HarperCollins ex-CEO, Jane Friedman, has launched a new model "publishing-marketing" company called, "Open Road Integrated Media, LLC" (see links below). This new outfit (acronym: ORIM) plans to start out by e-publishing up to a thousand mostly backlist titles in 2010. It also plans to e-publish an initially limited number of debut authors.

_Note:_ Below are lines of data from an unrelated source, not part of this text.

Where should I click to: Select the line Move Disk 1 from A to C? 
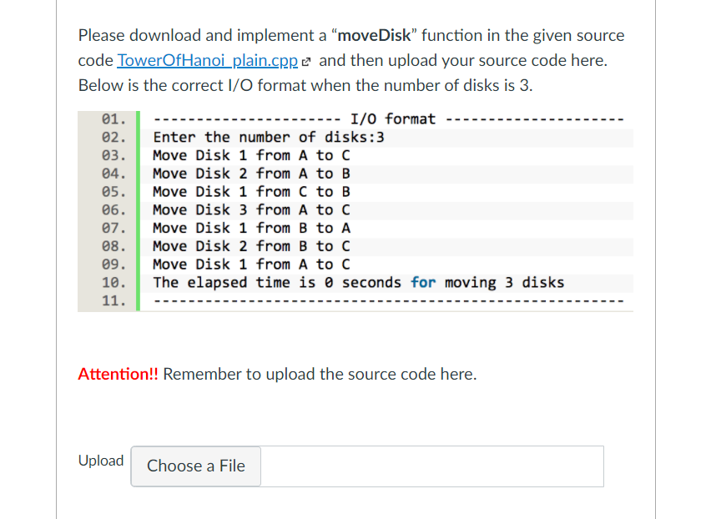(x=250, y=155)
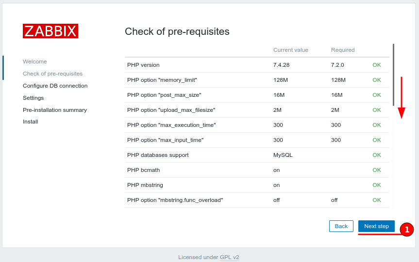Open Configure DB connection step
This screenshot has width=419, height=262.
55,86
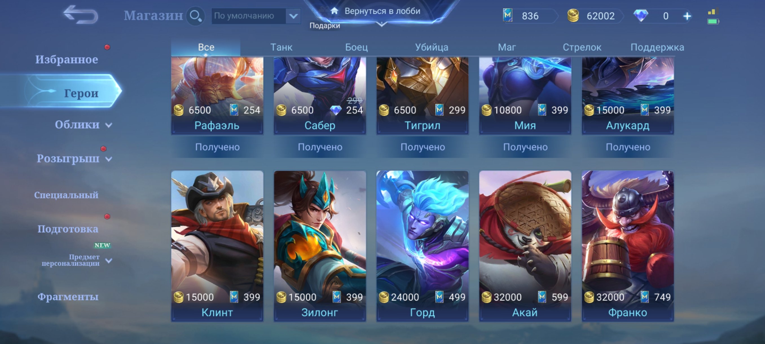This screenshot has width=765, height=344.
Task: Click the back arrow icon
Action: 80,15
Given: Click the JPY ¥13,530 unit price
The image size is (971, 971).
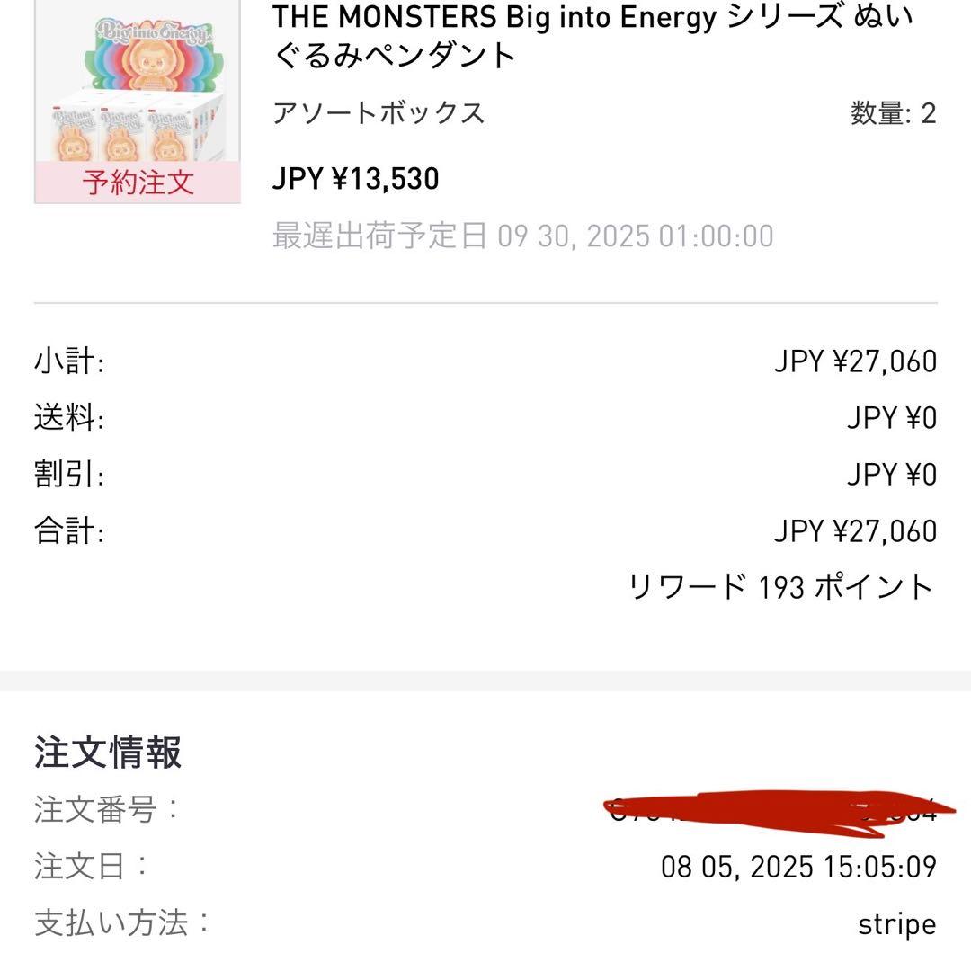Looking at the screenshot, I should (x=355, y=178).
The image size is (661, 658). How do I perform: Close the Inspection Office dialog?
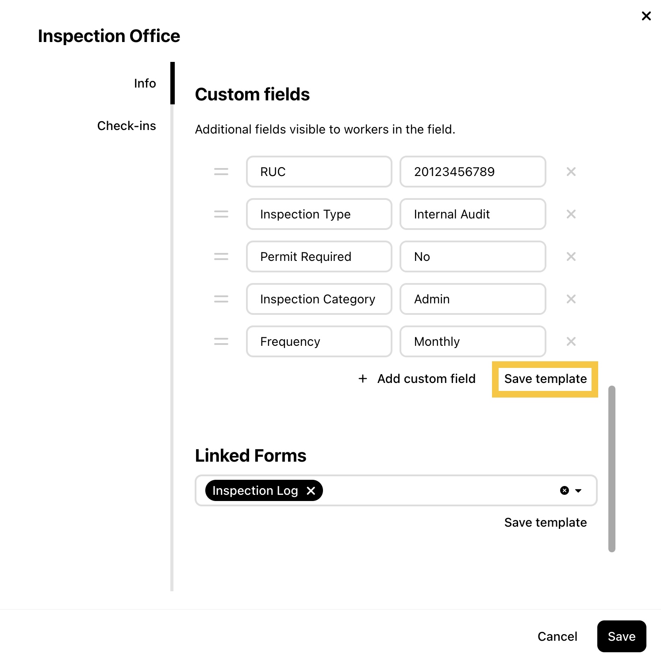(646, 16)

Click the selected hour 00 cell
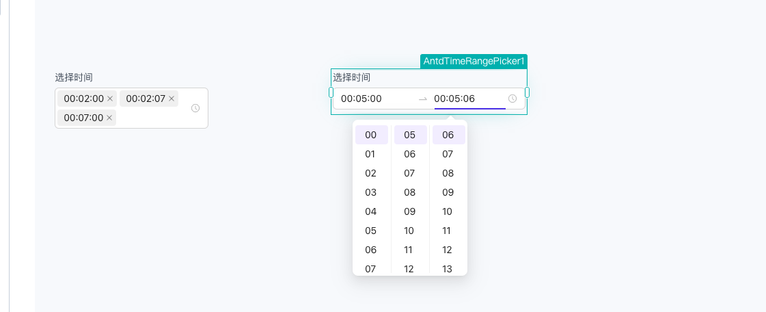point(371,135)
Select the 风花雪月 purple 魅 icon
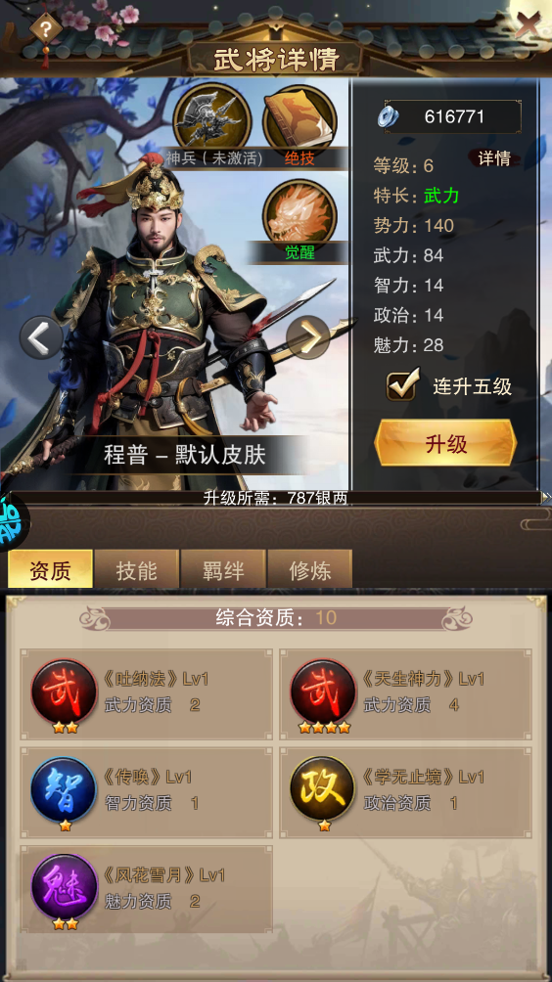This screenshot has width=552, height=982. click(x=64, y=887)
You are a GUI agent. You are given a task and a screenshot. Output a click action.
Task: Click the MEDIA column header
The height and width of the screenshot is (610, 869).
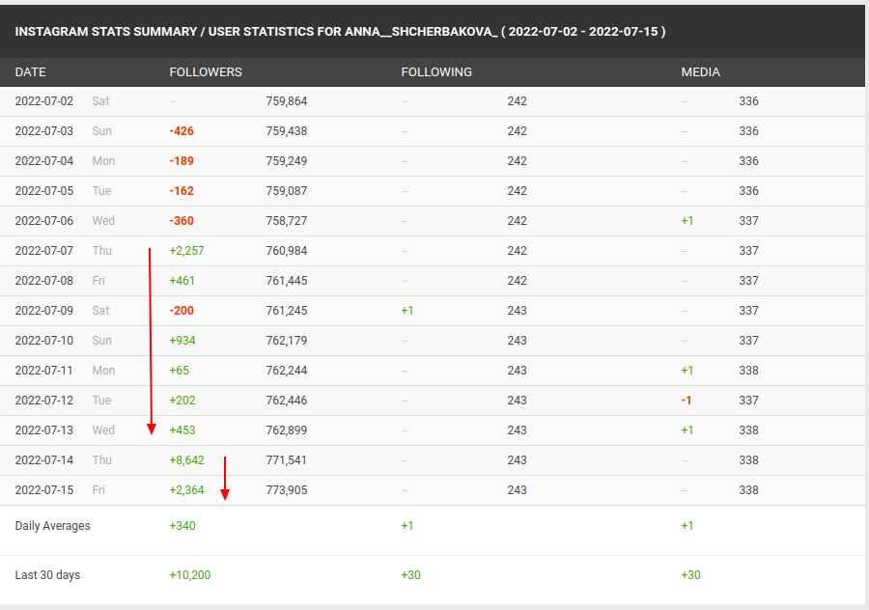700,72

Its model works something like the following: ORIM e-publishes author XYZ's book, accompanied (unlike traditional publishers) by a vigorous online promotional/marketing campaign. Author XYZ receives no advance, but does receive a bigger cut of earnings revenue. If XYZ's book sells very well, then ORIM may publish print copies via either print-on-demand or outsourcing to traditional publishers like Kensington or Grove Press. The gestation period from rights purchase to publication would be cut drastically. Ideally, ORIM also hopes to do away with remaindering -- in other words, bookstores would be stuck with their unsold paper copies. The whole thrust is to eliminate the gross inefficiencies of today's antiquated and wasteful publishing model.

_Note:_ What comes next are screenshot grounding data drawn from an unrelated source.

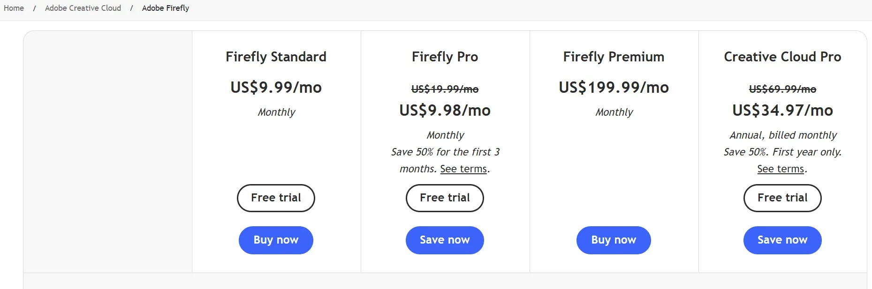Screen dimensions: 872x289
Task: Click Buy now under Firefly Standard
Action: click(276, 240)
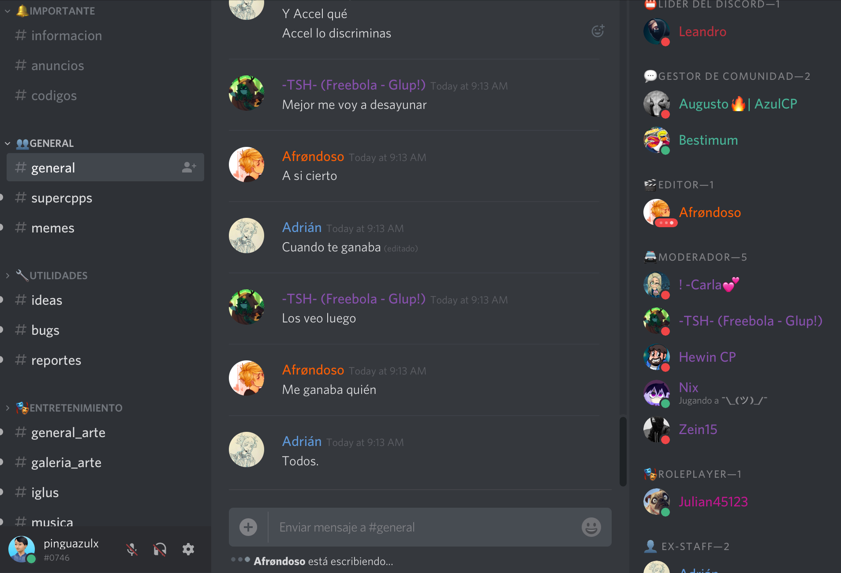The width and height of the screenshot is (841, 573).
Task: Click Adrián username on Todos message
Action: [302, 442]
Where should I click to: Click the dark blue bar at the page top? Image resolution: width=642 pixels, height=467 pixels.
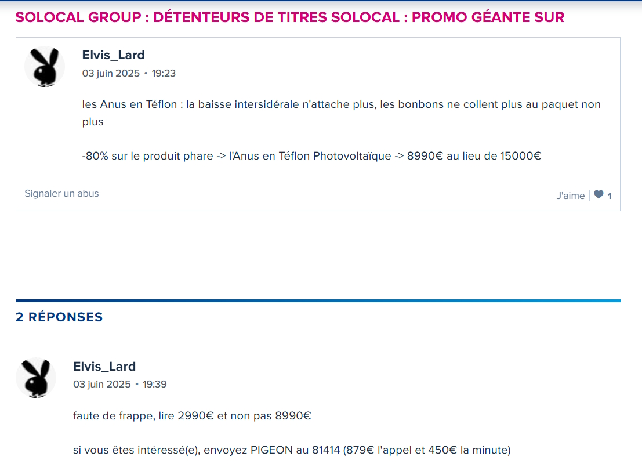pos(321,1)
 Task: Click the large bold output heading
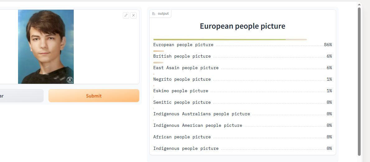[x=242, y=26]
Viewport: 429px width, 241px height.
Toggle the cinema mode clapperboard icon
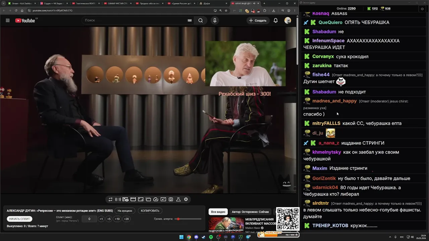coord(133,199)
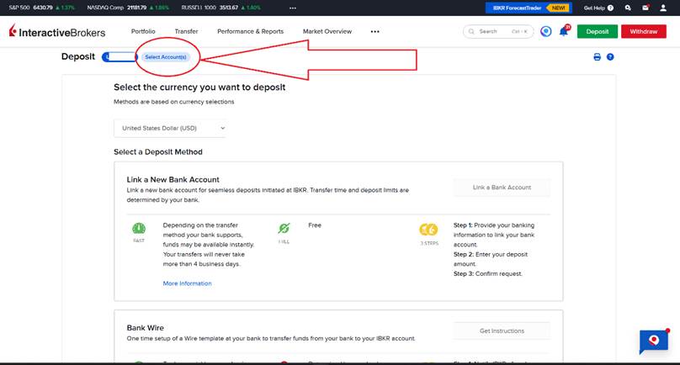Click the Select Account(s) pill
This screenshot has height=365, width=680.
(166, 57)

ORIM has an in-house film/tv production unit as well which plans to cull the house's book releases for potential film/tv production.

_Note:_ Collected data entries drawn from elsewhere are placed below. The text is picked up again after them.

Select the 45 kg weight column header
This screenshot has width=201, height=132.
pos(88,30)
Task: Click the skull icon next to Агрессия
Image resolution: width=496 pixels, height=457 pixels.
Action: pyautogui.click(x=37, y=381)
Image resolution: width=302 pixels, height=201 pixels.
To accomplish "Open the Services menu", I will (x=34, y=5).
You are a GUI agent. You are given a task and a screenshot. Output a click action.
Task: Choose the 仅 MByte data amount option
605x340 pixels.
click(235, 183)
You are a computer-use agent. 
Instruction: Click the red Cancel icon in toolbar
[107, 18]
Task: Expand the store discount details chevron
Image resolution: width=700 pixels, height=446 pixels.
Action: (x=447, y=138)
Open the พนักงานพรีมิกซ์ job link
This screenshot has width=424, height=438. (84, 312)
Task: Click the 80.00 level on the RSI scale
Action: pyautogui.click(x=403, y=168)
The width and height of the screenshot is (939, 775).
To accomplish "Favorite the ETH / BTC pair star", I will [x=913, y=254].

Finally, ORIM has a POD division to compete with the many other POD companies out there.
Friedman and ORIM's co-founder, Jeffrey Sharp, are banking on getting ahead of the curve of a coming radical restructuring of the publishing industry which centers on an increasing transition to cheaper e-books sold through Kindle, Nook and the like. They're starting out with $3 million in seed money from a NYC venture capital firm.
Authors and agents need to watch this development closely and decide whether going the ORIM-style route to publishing makes sense for them. Reactions from Forum participants would be welcome. What do you think? Wave of the future? or Crapshoot? Good for authors & agents, or not?